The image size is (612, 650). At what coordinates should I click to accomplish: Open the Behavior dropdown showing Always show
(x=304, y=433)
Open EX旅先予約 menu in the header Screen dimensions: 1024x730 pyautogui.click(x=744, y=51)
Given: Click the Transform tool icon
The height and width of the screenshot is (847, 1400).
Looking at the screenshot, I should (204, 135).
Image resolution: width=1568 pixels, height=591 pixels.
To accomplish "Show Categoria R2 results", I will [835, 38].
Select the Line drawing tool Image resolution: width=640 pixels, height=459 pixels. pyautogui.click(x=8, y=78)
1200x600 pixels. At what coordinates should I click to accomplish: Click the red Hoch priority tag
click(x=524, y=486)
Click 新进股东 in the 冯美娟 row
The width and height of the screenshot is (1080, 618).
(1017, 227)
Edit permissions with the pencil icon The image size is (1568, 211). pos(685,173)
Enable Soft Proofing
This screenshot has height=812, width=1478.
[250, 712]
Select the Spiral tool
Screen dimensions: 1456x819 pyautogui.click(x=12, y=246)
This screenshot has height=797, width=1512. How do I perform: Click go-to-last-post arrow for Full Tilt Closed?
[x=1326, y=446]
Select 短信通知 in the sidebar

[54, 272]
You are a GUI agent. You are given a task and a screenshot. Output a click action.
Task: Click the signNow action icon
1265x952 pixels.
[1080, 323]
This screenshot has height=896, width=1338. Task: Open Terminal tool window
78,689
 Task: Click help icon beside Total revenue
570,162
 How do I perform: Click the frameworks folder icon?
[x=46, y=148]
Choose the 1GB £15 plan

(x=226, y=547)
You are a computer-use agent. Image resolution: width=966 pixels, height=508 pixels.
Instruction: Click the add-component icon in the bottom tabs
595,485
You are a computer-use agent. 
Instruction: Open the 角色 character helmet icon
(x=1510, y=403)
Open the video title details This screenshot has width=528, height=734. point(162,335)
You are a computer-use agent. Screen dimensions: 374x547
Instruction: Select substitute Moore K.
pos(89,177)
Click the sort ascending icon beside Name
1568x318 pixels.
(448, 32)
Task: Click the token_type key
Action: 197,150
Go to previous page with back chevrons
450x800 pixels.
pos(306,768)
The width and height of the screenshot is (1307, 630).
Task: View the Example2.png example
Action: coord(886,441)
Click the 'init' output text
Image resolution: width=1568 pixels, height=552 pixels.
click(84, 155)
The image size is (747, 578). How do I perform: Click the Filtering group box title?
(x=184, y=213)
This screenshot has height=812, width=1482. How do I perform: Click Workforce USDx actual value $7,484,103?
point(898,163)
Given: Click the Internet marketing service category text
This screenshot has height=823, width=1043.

Task instructions
Repeat the entries from the line with "Open the video" up to and including the line with "(x=184, y=213)", changing "sort ascending" to "sort descending" and leaving everything else the same.

Response
Open the video title details This screenshot has width=528, height=734. point(162,335)
You are a computer-use agent. Screen dimensions: 374x547
Instruction: Select substitute Moore K.
pos(89,177)
Click the sort descending icon beside Name
1568x318 pixels.
(448, 32)
Task: Click the token_type key
Action: 197,150
Go to previous page with back chevrons
450x800 pixels.
pos(306,768)
The width and height of the screenshot is (1307, 630).
Task: View the Example2.png example
Action: coord(886,441)
Click the 'init' output text
Image resolution: width=1568 pixels, height=552 pixels.
click(84, 155)
The image size is (747, 578). How do I perform: Click the Filtering group box title?
(x=184, y=213)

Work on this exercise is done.